Artificial intelligence has never been far from the center of debate about what is driving the stock market in 2024; in fact, there is precious little else that has come to mind recently on the subject. This week saw three companies jostling and elbowing each other for the pole position as Most Valuable Player in the S&P 500 (and, by extension, the world) – Nvidia, Microsoft and Apple, all of which have a strong case to make as a center of AI excellence (Apple has been a bit late to the game, but arguably could be the company that most directly pushes generative artificial intelligence into the bloodstream of the American consumerati). Nvidia, in particular, has had a stunning run on the basis of its dominant position as supplier of the graphic processing units (GPUs) needed for the vast language learning modules and related technologies developed in AI data centers. Even more impressive than the company’s tripling of value in the past twelve months is that, thanks to triple-digit growth over the same period, its price-to-earnings ratio is less than half what it was one year ago.
Earnings Call Hype
Outside the rarefied world of the top few companies, however, the AI narrative is not quite the no-holds-barred hype machine that is was last year. In 2023, as share prices soared for anything that seemed to have an AI theme attached to its business model, companies across the full spectrum of industry sectors fell over themselves telling analysts on their quarterly earnings calls about how central generative AI was to their plans for the next twelve months. Investment firms took note: Citi put together something called an “AI Winners Basket” while the likes of BlackRock and Invesco crafted AI-centric exchange traded funds (the “Robotics and Artificial Intelligence” ETF and “AI and Next Gen Software” fund respectively).

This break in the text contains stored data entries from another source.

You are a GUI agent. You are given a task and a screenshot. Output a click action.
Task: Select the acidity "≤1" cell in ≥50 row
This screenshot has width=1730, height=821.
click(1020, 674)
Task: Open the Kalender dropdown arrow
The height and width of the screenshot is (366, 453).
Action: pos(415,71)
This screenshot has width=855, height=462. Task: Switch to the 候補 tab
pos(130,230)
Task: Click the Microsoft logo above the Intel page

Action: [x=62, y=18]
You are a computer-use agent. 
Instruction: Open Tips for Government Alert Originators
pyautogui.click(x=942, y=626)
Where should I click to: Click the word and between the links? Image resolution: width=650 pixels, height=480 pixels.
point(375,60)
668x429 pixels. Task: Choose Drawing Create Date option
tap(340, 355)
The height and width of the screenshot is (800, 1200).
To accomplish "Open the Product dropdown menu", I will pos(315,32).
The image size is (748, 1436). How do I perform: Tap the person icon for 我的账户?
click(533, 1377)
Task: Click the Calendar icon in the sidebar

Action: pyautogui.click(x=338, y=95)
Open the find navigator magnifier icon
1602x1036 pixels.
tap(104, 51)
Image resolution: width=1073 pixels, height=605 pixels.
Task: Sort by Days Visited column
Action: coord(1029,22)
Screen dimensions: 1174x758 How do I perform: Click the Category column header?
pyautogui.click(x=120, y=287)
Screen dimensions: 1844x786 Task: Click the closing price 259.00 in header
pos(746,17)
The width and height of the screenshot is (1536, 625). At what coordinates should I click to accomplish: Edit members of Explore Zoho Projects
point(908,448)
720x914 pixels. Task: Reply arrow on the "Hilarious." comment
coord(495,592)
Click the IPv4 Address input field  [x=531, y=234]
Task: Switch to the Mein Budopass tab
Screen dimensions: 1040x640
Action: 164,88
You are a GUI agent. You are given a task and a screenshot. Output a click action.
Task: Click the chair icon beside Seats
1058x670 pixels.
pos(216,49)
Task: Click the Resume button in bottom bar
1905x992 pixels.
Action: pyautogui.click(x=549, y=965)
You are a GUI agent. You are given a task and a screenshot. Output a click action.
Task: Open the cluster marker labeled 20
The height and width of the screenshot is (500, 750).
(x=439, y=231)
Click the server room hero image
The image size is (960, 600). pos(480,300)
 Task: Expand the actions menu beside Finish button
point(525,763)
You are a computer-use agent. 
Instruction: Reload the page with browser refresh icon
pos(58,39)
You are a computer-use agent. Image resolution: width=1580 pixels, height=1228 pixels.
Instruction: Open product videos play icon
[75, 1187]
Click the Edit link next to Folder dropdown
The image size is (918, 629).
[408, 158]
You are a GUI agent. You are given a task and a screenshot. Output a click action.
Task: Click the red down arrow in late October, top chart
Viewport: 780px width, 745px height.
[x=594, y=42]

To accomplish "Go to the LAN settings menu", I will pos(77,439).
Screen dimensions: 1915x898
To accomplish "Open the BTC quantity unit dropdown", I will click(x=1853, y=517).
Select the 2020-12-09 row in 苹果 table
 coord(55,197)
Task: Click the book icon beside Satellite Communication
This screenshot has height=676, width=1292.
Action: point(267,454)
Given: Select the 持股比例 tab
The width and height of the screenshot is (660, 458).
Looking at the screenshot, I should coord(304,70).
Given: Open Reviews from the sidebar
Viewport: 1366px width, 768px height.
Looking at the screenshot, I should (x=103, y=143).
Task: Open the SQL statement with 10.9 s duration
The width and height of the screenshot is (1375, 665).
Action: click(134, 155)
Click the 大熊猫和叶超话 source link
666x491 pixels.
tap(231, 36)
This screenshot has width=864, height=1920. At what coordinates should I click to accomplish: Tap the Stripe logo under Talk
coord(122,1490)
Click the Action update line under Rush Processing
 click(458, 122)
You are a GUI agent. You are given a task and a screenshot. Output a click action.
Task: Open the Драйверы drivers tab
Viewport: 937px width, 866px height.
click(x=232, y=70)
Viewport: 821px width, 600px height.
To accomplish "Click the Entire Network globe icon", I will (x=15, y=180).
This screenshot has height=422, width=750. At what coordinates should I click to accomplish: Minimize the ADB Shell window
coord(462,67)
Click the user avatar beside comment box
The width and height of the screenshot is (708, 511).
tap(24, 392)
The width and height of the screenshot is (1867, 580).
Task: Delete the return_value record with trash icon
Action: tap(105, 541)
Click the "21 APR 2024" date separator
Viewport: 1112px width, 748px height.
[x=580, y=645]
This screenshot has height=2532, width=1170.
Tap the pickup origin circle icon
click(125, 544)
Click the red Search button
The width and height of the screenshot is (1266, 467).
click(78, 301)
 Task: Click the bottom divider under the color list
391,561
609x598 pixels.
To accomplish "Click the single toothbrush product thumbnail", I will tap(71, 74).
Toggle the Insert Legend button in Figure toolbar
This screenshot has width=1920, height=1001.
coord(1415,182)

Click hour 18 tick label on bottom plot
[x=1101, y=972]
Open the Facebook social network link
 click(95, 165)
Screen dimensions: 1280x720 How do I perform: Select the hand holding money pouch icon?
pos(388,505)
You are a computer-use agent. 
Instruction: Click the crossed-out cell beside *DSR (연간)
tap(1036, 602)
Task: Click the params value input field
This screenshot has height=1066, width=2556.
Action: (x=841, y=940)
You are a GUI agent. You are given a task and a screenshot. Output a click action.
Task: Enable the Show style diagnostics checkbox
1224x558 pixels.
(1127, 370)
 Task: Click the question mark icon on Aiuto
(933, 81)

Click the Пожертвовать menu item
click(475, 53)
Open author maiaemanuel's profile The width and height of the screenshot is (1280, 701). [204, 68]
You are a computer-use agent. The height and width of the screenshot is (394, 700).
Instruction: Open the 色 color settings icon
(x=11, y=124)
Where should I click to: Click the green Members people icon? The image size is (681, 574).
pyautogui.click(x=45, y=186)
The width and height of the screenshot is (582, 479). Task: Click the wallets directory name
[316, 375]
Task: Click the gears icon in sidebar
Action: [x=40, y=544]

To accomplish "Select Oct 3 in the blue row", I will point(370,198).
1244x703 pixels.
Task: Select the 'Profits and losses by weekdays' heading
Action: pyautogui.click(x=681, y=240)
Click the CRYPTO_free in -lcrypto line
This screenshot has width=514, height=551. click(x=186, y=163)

Those funds have hit a rough patch this year, relatively speaking. About 60 percent of S&P 500 stocks are up for the year to date, and roughly the same proportion holds for names in the information technology sector of the index. But around 60 percent of the AI Winners Basket stocks are down for the year, and more than half of the BlackRock and Invesco vehicles are also in negative territory since January. This suggests that investors are taking a more critical approach to evaluating AI business cases, and not just buying up whatever management teams are hyping up on their earnings calls. We see this as a positive development. For companies able to prove that proprietary AI technology is embedded in their strategic business models, the growth scenarios justifying expensive valuations can be plausible. For others, the sooner they come down to earth, the less likely the AI hype metastasizes into a dot com-esque bubble.
The Hype and the Power
Outside the spotlight of glitzy AI storytelling, there is a much less sexy corner of the market that is starting to see its financial prospects improved by the needs of AI-centric Big Tech. Specifically, the need for power – lots and lots of power. The so-called “AI factories” buying tens of thousands of Nvidia GPUs to crunch massive amounts of data into their language learning modules have a seemingly bottomless need for power in whatever form they can obtain it from the energy grid. Wonder why the dowdy utilities sector – traditionally the home of high-dividend stocks with snails-pace growth – is up more than 11 percent this year and trailing only information technology and communications services sectors among S&P 500 sectors? Demand from AI is also giving a boost to fossil fuels companies even while tech leaders like Microsoft scramble to develop and commercialize experimental clean-energy technologies. For now, a significant clean energy breakthrough at sufficient scale seems far off. For the sake of our planet, not to mention not busting the energy grid’s current capacity to service our homes and offices, we hope that happens sooner rather than later. Meanwhile, there does not appear to be an end in sight for the energy demands of AI.